Showcase Your Documentation Skills: Since we value excellent documentation, include examples of operational runbooks or technical documents you've created. This will demonstrate your attention to detail and commitment to process improvement.
Apply Through Our Website: We encourage you to apply directly through our website. It’s the best way for us to receive your application and ensures you don’t miss out on any important updates during the process!
How to prepare for a job interview at Ninetech
✨Know Your Linux Inside Out
Make sure you brush up on your Linux systems knowledge. Be prepared to discuss your hands-on experience with server troubleshooting and administration. They’ll likely ask you about specific incidents you've resolved, so have a few examples ready to showcase your expertise.

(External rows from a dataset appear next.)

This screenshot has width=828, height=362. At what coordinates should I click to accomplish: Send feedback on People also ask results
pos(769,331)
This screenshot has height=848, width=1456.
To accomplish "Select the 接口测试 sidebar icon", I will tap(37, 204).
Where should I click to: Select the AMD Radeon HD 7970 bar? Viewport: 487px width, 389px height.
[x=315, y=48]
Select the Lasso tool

✨Familiarise Yourself with Remote Management Tools
Since the role involves using tools like iDRAC, iLO, and IPMI, it’s crucial to understand how these work. If you’ve used them before, be ready to explain how you’ve leveraged these technologies in past roles to support remote server recovery and diagnostics.
✨Highlight Your Incident Management Skills
Be prepared to discuss your approach to managing incidents from start to finish. They’ll want to know how you triage, mitigate, and communicate during an incident. Share specific examples of how you’ve improved MTTD and MTTR in previous positions.
✨Show Off Your Documentation Skills
Creating and maintaining operational runbooks is key in this role. Bring examples of documentation you’ve created in the past, and be ready to talk about how you ensure clarity and usability for your team. This will demonstrate your commitment to process improvement.